Task directions —
From the entries below, gather each line containing the word "screenshot".

[[ Source material, beginning ]]

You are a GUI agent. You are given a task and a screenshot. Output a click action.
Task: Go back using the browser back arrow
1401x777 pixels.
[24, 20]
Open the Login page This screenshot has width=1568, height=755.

[[ Source material, end ]]

Completed task —
You are a GUI agent. You are given a task and a screenshot. Output a click action.
Open the Login page This screenshot has width=1568, height=755.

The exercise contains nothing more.